Malinin, who was second after Friday’s short program, landed four clean quadruple jumps in Saturday’s free skate to overtake Frenchman Kevin Aymoz.

Malinin, who landed a quad flip in competition for the first time, according to SkatingScores.com, also attempted a quad Axel to open his program, but spun out of the landing and put his hand down on the ice.

Malinin also won his previous two starts this season in come-from-behind fashion. The 17-year-old world junior champion became the first skater to land a clean, fully rotated quad Axel in September, then did it again in October at Skate America, where he posted the world’s top overall score this season.

Next, Malinin can become the second-youngest man to win the Grand Prix Final after Russian Yevgeny Plushenko. His biggest competition is likely to be world champion Shoma Uno of Japan, who like Malinin won both of his Grand Prix starts this fall. Malinin and Uno have not gone head-to-head this season.

Grand Prix Finland highlights air on NBC, NBCSports.com/live and the NBC Sports app on Sunday at 3:30 p.m. ET.

FIGURE SKATING: Results | Broadcast Schedule

Earlier, Japan’s Mai Mihara overtook world silver medalist Loena Hendrickx of Belgium to become the only woman to win both of her Grand Prix starts this season.
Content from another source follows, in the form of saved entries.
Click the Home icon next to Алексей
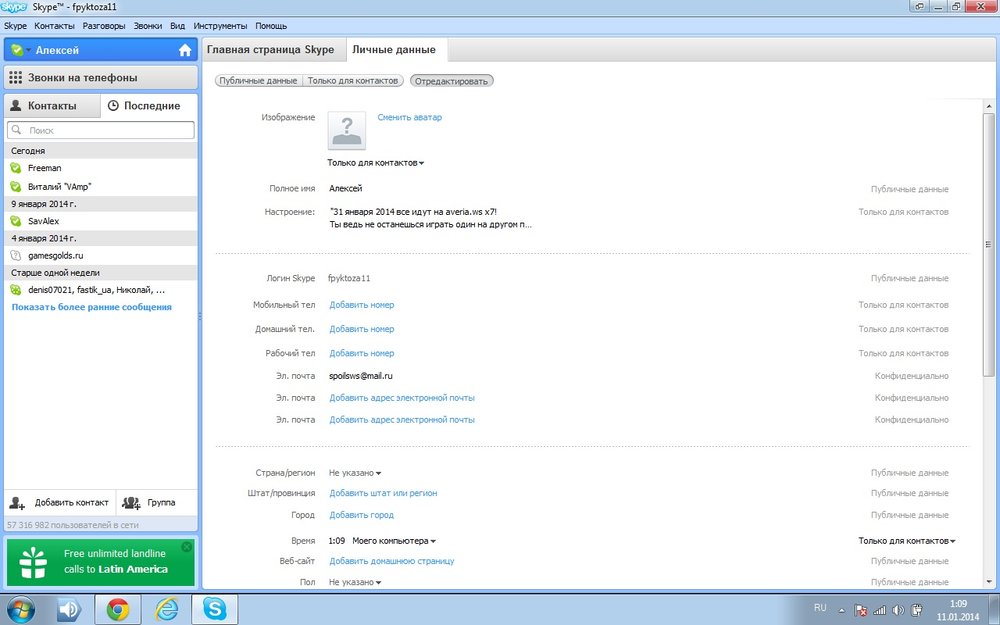 [184, 50]
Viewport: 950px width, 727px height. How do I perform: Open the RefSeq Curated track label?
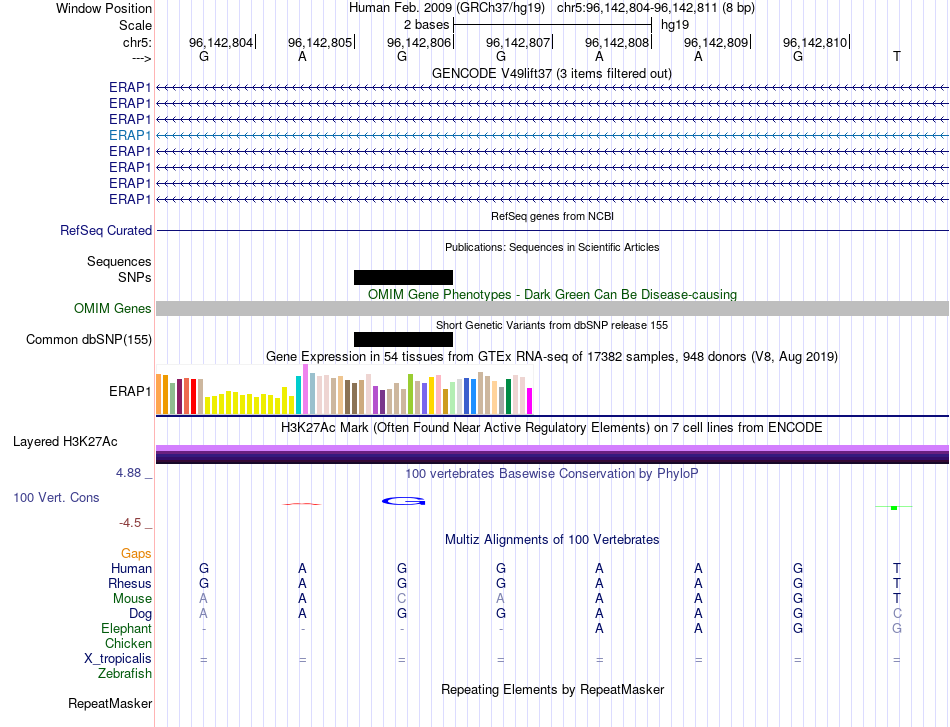pos(106,231)
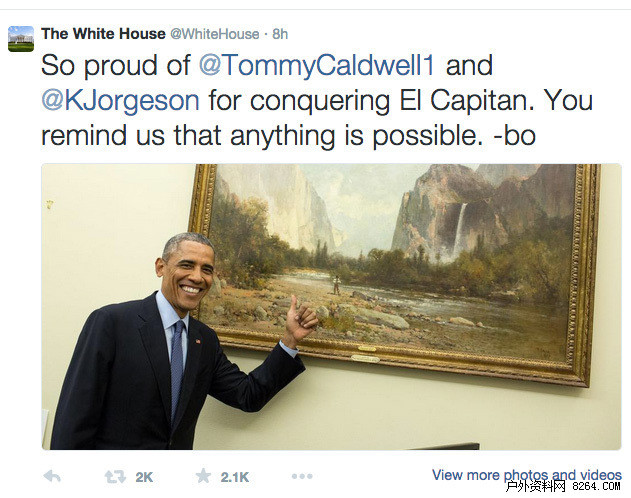View the 2.1K favorites count
This screenshot has height=498, width=631.
coord(235,477)
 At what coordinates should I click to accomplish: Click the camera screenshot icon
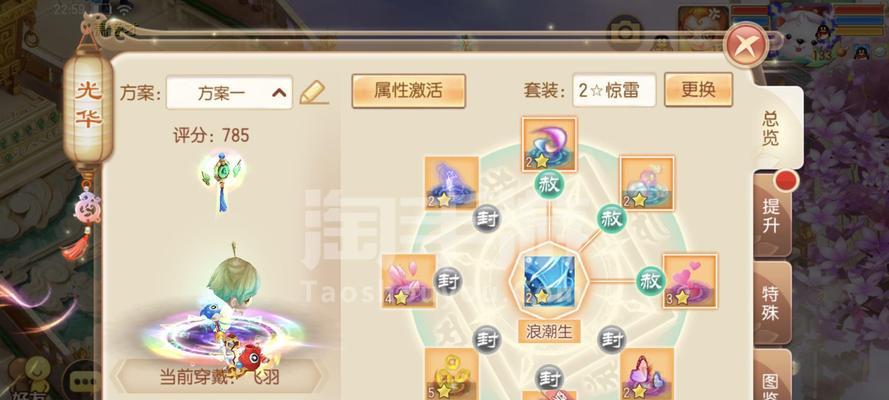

Mihara prevailed by .23 of a point. The top three women this season by best total score are Japanese, led by a junior skater, 14-year-old Mao Shimada, who isn’t Olympic age-eligible until 2030.

Mihara and Hendrickx qualified for the Grand Prix Final, joining world champion Kaori Sakamoto and Rinka Watanabe, both of Japan, South Korean Yelim Kim and American Isabeau Levito, the world junior champion.

Italians Rebecca Ghilardi and Filippo Ambrosini won both pairs’ programs and qualified for their first Grand Prix Final.

Japan’s Riku Miura and Ryuichi Kihara and Americans Alexa Knierim and Brandon Frazier headline the Final. Both pairs won each of their Grand Prix starts earlier this fall. The Japanese have the world’s two best scores this season. The Americans are reigning world champions.

At least one Russian or Chinese pair made every Grand Prix Final podium — usually pairs from both countries — but neither nation competed in pairs this Grand Prix season. All Russian skaters are banned due to the war in Ukraine. China’s lone entry on the Grand Prix across all disciplines was an ice dance couple.

Canadians Piper Gilles and Paul Poirier improved on their world-leading score for this season in winning the ice dance by 17.03 points over Americans Kaitlin Hawayek and Jean-Luc Baker. Both couples qualified for the Grand Prix Final in the absence of all three Olympic medalists this fall.